The new theory supports a more personalized approach to the treatment of depression.

Depression is not a one-size-fits-all disease, and now researchers from the Hebrew University of Jerusalem are calling for a more personalized approach to depression treatment.

In a review paper published in Trends in Neurosciences, researchers suggest that some forms of depression should be considered as a microglial disease, and therefore be treated with a different class of antidepressants that either inhibit or stimulate microglial status dependent on the patient’s depression.

“Our views on microglia have dramatically changed over the last decade,” said review author Prof. Raz Yirmiya, director of the Hebrew University’s Laboratory for PsychoNeuroImmunology. “We now know that these cells play a role in the formation and fine-tuning of the connections between neurons (synapses) during brain development, as well as in changes of these connections throughout life. These roles are important for normal brain and behavioral functions, including pain, mood and cognitive abilities.”

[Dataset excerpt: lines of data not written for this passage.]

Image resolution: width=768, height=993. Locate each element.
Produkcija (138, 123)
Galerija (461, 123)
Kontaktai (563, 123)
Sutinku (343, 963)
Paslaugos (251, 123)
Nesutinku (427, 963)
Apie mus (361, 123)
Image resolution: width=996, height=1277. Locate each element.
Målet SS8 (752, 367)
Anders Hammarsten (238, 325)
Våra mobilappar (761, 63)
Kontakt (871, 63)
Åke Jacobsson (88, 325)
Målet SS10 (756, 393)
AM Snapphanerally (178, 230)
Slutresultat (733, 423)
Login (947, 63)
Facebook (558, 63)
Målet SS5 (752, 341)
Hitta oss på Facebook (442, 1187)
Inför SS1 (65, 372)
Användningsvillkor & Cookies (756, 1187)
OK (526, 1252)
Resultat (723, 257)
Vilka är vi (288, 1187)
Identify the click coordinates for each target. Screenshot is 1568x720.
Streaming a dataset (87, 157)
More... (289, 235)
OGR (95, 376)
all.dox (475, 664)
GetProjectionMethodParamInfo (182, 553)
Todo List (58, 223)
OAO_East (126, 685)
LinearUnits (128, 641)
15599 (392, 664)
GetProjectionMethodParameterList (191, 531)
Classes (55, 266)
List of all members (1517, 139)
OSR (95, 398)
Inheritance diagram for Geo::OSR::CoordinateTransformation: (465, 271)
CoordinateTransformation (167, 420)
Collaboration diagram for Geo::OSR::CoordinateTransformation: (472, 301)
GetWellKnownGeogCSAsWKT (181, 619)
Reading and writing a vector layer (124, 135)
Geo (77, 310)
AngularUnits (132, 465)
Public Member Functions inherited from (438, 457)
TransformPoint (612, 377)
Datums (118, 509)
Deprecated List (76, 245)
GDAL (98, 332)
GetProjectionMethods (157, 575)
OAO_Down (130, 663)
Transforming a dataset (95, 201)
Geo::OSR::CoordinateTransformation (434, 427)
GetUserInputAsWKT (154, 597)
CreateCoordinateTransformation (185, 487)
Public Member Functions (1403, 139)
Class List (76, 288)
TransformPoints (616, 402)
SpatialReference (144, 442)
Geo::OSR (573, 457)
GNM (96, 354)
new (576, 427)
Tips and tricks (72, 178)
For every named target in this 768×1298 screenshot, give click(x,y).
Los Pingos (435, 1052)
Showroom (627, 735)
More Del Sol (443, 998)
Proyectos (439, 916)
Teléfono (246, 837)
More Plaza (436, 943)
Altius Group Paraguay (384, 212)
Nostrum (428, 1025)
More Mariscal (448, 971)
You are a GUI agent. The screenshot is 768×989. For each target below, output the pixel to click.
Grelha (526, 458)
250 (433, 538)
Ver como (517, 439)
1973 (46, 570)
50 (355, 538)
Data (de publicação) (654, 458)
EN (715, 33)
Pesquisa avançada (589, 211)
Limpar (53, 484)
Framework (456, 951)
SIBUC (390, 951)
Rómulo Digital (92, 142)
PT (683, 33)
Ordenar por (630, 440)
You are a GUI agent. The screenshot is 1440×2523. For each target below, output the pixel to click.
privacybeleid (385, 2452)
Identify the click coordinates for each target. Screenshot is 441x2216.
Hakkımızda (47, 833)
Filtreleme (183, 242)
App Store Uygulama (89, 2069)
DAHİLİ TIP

“Studies in humans, using post-mortem brain tissues or special imaging techniques, as well as studies in animal models of depression, demonstrated that when the structure and function of microglia change, these cells can no longer regulate normal brain and behavior processes and this can lead to depression,” he said.

CLINICAL CHART: Psychotropic Drug Indications

The researchers note that many conditions induce microglial activation, including various bacterial and viral infections, brain trauma, and neurodegenerative diseases, which trigger an inflammatory response in the brain. In other cases, such as chronic psychological stress, microglia die or become small and degenerated. The researchers theorize that both activation and decline of microglia can lead to depression. These forms of depression, they suggest, could be considered “microglioplathies.”

Notably, the microglial inhibitor minocycline has been found to attenuate lipopolysaccharide (LPS)-induced depressive symptoms in illness-associated depression, while anti-inflammatory drugs have shown promise in attenuating an HIV-induced neurobehavioral syndrome with depressive qualities.

“Deviations from microglial homeostasis should be regarded as important therapeutic targets for major depression,” the authors wrote. “This implies that depression cannot be treated uniformly, but should instead be treated by a personalized medical approach based on the microglial status of the individual depressed patient.”

The researchers suggest that future studies should focus on the development of diagnostic procedures that are reasonable for routine use in the identification of microglial status.


  1. Yirmiya R et al. Trends Neurosci. 2015; doi:10.1016/j.tins.2015.08.001.